> [Questions]
a – Copy word for word the part of the text on assistance animals that opens with the words containing "Rule #2: Ask" and closes with "a reasonable accommodation.".
b – According to the text on assistance animals, how much did the owner of a Connecticut community agree to pay to resolve the allegations against him?

> [Selected text]
--- START ---

Whatever your policy, you must allow exceptions to your policies to permit assistance animals as a reasonable accommodation for an individual with a disability. To avoid confusion, don't think of assistance animals as pets, advises Sadovsky. So, for example, you may not exclude assistance animals simply because you have a general policy banning pets from your community. Similarly, you may have to allow assistance animals that exceed any size or weight limitations.

You could also get into trouble if you have a policy restricting pet owners to certain buildings or ground-floor units. If you applied such a policy to disabled residents with assistance animals, it could be considered unlawful steering.

COACH'S TIP: Even if your community requires pet owners to pay fees or deposits to offset any damages caused by their animals, it is unlawful to require residents with disabilities to pay extra fees or deposits as a condition of allowing them to keep assistance animals, according to federal guidelines. But that doesn't mean that residents with assistance animals are not responsible for damages caused to the unit or the common areas of the community. Federal guidance says that you may charge the resident for the cost of repairing the damage, as long as it's your practice to require all residents to pay for any damage they cause to the premises.

Rule #2: Ask for More Information When Either Disability or Need for Animal Is Not Apparent

In general, the FHA forbids communities from inquiring into the nature or extent of an individual's disability, but HUD guidelines permit you to request certain information about an applicant's or resident's disability if he requests a reasonable accommodation.

Those rules do not permit you to ask for additional information in connection with a request for an assistance animal when there is an identifiable relationship between a resident's disability and the need for the requested accommodation. Under most circumstances, you must grant a reasonable request for an exception to a no-pets policy to allow an assistance animal when both the disability and the need for the request are obvious—for example, the person making the request is a resident who has a guide dog to assist with a visual impairment.

But fair housing law allows you to ask for more information when either the disability—or the disability-related need for the requested accommodation—is not obvious, says Sadovsky. In fact, you have an obligation to do so before denying an exception to rules restricting animals for an individual with a disability who has an assistance animal.

Example: Last year, the owner of a Connecticut community agreed to pay $115,000 to resolve allegations that he unlawfully refused to make an exception to his no-pets policy as a reasonable accommodation for an individual with a disability. According to the charge filed with HUD, a prospect's 9-year-old daughter had an assistance dog to help with her cerebral palsy, seizure disorder, and depression, but the owner had a no-pets policy. The lawsuit alleged that the prospect leased the home and gave the dog away to abide by the no-pets policy, but within months, the daughter began to experience more frequent and severe seizures. Allegedly, the doctor confirmed that her daughter's seizures had increased due to the loss of the service animal and recommended that her daughter get a therapy dog. The complaint alleged that the mother repeatedly attempted to give the owner a copy of the doctor's letter, but he refused to renew their annual lease and initiated eviction proceedings [United States v. Hussein, June 2008].

When the disability is obvious, but the disability-related need for an assistance animal is not, HUD guidelines permit you to request information to evaluate the disability-related need for the animal. HUD guidelines provide an example: When an applicant who uses a wheelchair asks for an exception to your no-pets policy for an assistance dog, HUD says that you may ask for information about the disability-related need for the dog since that isn't obvious.

--- END ---

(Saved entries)
--- START ---

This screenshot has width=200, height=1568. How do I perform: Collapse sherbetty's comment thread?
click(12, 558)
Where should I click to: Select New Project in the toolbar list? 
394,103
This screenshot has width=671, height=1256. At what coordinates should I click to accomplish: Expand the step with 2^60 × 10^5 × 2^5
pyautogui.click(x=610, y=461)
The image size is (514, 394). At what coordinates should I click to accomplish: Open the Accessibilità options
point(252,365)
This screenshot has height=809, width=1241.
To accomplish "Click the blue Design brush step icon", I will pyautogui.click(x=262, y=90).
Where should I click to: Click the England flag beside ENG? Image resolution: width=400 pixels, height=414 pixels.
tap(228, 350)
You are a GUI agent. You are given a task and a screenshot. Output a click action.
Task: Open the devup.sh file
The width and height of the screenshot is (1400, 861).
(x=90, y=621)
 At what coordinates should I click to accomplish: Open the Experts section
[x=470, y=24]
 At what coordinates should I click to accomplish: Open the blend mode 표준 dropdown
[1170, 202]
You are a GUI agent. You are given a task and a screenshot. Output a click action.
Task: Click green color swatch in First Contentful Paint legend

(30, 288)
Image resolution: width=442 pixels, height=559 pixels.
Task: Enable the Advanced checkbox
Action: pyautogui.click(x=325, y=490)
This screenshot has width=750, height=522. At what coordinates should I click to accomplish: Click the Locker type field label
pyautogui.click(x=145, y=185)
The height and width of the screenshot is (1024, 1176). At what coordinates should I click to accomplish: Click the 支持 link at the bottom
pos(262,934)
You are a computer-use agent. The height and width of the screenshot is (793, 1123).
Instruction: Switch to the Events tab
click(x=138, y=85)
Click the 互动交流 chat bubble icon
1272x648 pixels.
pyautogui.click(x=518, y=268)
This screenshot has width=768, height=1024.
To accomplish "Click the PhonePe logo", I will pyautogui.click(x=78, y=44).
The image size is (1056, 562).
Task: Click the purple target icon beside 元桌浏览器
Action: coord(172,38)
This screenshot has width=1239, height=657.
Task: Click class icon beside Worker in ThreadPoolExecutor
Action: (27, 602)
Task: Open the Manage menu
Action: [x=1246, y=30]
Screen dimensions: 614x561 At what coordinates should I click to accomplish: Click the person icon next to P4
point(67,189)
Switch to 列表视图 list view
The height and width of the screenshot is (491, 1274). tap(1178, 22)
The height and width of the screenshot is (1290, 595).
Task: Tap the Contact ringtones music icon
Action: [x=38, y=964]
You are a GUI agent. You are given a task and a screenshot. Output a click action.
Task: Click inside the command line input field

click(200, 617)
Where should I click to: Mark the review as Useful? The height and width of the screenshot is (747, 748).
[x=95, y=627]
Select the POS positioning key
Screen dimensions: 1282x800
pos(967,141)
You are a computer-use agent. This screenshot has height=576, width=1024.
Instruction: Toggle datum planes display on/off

--- END ---

> [Solutions to the exercise]
a –
Rule #2: Ask for More Information When Either Disability or Need for Animal Is Not Apparent

In general, the FHA forbids communities from inquiring into the nature or extent of an individual's disability, but HUD guidelines permit you to request certain information about an applicant's or resident's disability if he requests a reasonable accommodation.

b – $115,000